Waning Hate Campaign Stains Chinese New Year Celebration in New York

Epoch Times

By Petr Svab, Epoch Times | February 21, 2015

[Photo caption: Members of the Chinese Anti-Cult World Alliance group at the Chinese New Year parade in Flushing, New York, on Feb. 21, 2015. (Petr Svab/Epoch Times)]

FLUSHING, NY—It was a merry day for the 500,000 Chinese in Queens, NY, celebrating the Chinese New Year with an annual parade through the streets of Flushing. Lion and dragon dancers exchanged smiles with thousands in attendance, stirring a hot pot of good feelings befitting the traditional holiday of family reunification.

Spectators seemed quite unsure how to react to one group, though.

It was the Chinese Anti-Cult World Alliance, a non-profit set up in the United States with the sole purpose of defaming a spiritual group that, not by a coincidence, puts together a major part of the New Year parade.

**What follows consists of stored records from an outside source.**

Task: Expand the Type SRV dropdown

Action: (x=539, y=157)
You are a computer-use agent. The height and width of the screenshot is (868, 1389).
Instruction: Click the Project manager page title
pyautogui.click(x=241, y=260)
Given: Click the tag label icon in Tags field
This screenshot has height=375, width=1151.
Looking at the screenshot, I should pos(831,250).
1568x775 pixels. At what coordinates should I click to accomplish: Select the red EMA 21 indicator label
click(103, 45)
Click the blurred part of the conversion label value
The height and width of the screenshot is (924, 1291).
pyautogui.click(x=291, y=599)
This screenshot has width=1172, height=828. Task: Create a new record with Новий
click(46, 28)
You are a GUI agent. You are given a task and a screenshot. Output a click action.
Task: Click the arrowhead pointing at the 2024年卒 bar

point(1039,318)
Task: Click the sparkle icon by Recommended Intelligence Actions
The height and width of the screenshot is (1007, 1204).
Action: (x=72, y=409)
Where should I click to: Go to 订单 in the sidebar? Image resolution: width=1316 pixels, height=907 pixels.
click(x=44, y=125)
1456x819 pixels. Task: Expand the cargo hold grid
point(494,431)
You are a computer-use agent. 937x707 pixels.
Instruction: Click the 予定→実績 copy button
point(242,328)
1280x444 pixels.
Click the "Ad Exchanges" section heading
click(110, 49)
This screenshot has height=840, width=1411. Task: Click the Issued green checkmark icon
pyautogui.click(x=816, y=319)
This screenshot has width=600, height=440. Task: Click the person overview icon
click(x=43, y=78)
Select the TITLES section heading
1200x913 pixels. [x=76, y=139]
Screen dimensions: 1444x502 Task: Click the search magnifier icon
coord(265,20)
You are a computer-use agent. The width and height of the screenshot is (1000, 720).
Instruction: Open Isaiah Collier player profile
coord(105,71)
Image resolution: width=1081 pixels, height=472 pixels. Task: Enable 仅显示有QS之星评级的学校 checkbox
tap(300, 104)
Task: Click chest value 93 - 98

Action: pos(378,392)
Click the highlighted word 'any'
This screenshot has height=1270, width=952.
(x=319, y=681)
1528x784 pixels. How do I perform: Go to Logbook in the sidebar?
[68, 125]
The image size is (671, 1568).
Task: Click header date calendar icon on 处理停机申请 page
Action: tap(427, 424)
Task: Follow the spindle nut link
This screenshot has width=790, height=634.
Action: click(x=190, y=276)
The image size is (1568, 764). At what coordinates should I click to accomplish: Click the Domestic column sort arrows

The spiritual group in question is Falun Gong and has been part of the parade for about a decade. With a 100-strong marching band, dancers in traditional costumes, a waist drummers’ contingent, and a multitude of banners and floats, it is the largest and most sophisticated part of the parade.

That doesn’t sit well with some people. But to understand why, we need to go surprisingly far back and explore a phenomenon playing a major role in China today.

Falun Gong was introduced in China in early 1990s. Teaching slow-moving exercises, meditation, and the principles of truthfulness, compassion, and tolerance, it spread rapidly. By the end of the 1990s the Chinese regime estimated 70–100 million practiced Falun Gong.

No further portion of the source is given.